=== Data section ===

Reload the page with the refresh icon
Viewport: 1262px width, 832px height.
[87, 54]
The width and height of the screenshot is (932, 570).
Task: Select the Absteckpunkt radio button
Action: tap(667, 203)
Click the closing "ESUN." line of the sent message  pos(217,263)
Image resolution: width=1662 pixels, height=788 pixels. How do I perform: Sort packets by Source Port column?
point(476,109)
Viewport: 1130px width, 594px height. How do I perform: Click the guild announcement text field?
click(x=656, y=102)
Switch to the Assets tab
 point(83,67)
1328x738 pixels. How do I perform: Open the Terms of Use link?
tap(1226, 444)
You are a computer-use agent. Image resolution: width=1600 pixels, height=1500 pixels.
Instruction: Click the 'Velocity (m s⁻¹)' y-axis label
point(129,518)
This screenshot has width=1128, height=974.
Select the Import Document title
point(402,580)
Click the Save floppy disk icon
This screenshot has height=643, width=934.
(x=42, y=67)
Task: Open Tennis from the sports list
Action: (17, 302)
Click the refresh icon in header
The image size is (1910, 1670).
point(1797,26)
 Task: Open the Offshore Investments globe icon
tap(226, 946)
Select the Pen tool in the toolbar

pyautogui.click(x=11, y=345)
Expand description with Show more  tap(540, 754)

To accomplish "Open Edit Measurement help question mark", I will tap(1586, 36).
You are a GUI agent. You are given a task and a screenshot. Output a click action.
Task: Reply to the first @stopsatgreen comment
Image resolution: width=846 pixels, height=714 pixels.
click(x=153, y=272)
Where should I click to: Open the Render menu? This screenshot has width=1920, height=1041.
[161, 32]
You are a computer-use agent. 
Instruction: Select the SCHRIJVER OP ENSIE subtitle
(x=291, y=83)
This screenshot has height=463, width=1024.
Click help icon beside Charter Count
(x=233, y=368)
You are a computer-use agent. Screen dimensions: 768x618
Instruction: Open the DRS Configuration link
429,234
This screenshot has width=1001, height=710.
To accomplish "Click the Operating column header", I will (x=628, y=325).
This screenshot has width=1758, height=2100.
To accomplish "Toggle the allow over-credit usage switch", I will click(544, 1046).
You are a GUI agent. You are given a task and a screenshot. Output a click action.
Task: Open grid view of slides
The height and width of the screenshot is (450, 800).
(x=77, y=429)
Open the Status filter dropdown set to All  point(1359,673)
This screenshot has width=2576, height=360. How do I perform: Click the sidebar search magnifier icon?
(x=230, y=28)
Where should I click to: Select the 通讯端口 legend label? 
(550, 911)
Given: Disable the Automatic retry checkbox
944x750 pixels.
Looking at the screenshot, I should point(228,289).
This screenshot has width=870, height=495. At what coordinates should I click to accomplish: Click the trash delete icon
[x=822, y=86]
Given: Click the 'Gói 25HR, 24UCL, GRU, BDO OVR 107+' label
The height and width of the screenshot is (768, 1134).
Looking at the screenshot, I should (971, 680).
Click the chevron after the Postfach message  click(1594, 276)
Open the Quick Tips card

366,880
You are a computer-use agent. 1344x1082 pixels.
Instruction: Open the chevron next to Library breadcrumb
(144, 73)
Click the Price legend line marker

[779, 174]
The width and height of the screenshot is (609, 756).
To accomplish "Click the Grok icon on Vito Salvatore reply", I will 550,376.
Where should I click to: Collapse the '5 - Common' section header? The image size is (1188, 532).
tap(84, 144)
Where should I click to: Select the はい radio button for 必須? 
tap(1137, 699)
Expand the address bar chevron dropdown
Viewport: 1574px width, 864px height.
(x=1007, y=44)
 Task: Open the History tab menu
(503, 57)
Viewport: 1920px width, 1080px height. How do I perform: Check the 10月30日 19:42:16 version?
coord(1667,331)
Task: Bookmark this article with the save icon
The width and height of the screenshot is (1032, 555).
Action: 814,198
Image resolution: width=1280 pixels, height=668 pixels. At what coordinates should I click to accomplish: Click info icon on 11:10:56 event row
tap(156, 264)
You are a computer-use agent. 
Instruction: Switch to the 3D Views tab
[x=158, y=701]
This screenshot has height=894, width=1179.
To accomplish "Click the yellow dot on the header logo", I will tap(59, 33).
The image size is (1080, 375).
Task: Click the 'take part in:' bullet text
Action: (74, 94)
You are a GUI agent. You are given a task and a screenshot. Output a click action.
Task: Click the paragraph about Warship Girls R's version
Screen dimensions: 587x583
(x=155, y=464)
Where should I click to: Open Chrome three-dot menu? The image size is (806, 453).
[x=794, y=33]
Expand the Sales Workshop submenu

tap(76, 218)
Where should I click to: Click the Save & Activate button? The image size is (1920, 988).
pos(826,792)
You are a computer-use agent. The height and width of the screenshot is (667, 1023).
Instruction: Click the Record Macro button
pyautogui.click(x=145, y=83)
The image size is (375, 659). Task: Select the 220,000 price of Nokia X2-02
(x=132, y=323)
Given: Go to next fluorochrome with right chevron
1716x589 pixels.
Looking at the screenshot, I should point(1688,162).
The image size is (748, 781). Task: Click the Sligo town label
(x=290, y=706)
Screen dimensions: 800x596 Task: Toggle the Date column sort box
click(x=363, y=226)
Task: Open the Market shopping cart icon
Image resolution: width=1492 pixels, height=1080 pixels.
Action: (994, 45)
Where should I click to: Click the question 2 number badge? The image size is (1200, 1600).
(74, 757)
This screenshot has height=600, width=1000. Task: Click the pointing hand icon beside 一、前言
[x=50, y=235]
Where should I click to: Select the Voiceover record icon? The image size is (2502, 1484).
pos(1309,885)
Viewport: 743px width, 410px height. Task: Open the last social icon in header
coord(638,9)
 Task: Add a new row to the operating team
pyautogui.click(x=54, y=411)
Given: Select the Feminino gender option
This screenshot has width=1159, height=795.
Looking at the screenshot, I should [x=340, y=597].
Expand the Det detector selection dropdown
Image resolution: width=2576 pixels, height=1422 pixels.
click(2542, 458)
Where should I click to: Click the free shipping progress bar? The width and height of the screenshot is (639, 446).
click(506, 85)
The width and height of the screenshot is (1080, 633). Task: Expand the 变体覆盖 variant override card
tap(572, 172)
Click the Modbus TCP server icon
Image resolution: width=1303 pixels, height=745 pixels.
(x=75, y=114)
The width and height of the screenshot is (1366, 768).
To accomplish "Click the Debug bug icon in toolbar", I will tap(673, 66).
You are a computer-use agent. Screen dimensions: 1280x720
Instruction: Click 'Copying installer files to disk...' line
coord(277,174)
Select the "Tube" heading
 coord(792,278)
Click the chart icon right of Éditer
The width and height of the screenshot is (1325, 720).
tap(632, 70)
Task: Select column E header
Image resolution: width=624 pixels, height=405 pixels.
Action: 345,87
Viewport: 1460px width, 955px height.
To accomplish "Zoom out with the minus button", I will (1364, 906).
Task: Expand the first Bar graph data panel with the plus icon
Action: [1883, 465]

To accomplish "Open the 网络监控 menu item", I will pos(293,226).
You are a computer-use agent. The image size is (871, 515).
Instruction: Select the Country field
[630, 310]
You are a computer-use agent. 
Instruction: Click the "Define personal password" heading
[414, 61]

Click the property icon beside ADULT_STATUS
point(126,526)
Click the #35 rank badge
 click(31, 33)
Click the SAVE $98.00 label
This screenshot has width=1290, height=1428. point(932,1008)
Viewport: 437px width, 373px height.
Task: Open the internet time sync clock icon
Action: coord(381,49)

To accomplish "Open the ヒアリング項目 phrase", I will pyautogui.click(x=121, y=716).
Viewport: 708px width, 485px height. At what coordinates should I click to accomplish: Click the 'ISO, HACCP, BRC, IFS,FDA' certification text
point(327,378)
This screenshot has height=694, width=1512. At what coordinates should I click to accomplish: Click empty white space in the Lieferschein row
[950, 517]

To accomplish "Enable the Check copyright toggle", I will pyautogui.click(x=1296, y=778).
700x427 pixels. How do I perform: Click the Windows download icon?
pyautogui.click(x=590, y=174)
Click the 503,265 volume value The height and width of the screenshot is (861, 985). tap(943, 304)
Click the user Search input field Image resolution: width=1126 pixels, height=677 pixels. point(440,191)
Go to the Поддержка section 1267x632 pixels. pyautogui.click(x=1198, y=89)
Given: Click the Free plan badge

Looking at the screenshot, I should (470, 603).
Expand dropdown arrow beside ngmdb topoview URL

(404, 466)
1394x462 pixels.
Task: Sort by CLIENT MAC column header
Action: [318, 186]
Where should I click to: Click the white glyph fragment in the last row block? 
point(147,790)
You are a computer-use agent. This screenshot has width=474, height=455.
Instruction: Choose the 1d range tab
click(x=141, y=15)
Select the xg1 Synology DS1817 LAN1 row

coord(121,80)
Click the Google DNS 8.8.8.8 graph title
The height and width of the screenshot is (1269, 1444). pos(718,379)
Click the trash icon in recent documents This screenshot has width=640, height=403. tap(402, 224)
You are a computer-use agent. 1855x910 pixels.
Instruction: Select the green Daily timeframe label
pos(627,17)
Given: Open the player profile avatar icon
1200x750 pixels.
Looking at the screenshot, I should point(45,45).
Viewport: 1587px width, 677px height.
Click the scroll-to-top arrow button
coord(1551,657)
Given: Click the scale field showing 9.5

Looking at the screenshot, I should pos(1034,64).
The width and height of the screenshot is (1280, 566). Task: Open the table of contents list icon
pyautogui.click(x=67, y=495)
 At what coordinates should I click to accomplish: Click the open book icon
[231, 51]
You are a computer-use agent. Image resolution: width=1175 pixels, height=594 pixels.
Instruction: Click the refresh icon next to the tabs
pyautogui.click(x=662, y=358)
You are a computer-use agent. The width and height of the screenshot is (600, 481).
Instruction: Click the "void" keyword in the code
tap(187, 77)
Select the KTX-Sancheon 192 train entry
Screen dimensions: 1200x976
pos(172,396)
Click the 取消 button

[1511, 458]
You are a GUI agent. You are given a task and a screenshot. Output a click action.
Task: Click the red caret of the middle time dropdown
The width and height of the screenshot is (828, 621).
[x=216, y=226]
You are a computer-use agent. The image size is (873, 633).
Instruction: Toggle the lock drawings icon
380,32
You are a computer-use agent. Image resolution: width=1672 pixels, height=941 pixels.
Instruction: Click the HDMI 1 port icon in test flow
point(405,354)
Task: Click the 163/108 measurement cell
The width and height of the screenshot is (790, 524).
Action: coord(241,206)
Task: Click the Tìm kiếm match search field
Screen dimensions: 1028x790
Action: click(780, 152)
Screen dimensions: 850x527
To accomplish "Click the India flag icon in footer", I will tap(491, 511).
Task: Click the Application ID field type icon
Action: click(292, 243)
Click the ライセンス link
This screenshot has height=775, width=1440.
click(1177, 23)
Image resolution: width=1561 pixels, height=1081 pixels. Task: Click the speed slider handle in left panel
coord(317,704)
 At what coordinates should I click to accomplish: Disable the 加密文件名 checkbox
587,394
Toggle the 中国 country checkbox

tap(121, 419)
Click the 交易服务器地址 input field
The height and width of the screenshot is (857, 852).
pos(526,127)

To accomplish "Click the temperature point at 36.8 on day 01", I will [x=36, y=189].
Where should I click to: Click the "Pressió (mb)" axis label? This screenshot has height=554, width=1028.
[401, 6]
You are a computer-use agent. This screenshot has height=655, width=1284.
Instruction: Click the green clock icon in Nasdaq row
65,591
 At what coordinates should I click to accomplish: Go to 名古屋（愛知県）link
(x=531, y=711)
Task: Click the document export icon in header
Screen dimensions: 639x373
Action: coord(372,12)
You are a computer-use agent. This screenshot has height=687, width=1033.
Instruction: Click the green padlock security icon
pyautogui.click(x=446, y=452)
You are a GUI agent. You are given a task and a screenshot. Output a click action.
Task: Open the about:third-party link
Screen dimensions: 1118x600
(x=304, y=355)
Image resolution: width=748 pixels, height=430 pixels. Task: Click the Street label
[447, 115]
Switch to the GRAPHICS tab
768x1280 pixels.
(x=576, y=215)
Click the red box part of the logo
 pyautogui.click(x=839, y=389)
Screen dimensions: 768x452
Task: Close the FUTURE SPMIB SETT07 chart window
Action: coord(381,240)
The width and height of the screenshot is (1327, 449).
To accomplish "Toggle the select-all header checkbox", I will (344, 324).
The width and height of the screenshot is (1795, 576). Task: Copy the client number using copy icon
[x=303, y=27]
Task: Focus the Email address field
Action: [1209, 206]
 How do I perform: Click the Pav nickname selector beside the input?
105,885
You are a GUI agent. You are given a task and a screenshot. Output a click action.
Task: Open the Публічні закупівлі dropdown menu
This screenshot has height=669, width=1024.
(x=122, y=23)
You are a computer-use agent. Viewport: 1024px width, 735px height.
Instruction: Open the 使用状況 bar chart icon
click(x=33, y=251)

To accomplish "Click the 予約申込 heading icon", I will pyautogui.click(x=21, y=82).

===

# Task objective
Lines holding the string "about" must be copied out of the entries above.

# Reply to the task
Task: Click the paragraph about Warship Girls R's version
Task: Open the about:third-party link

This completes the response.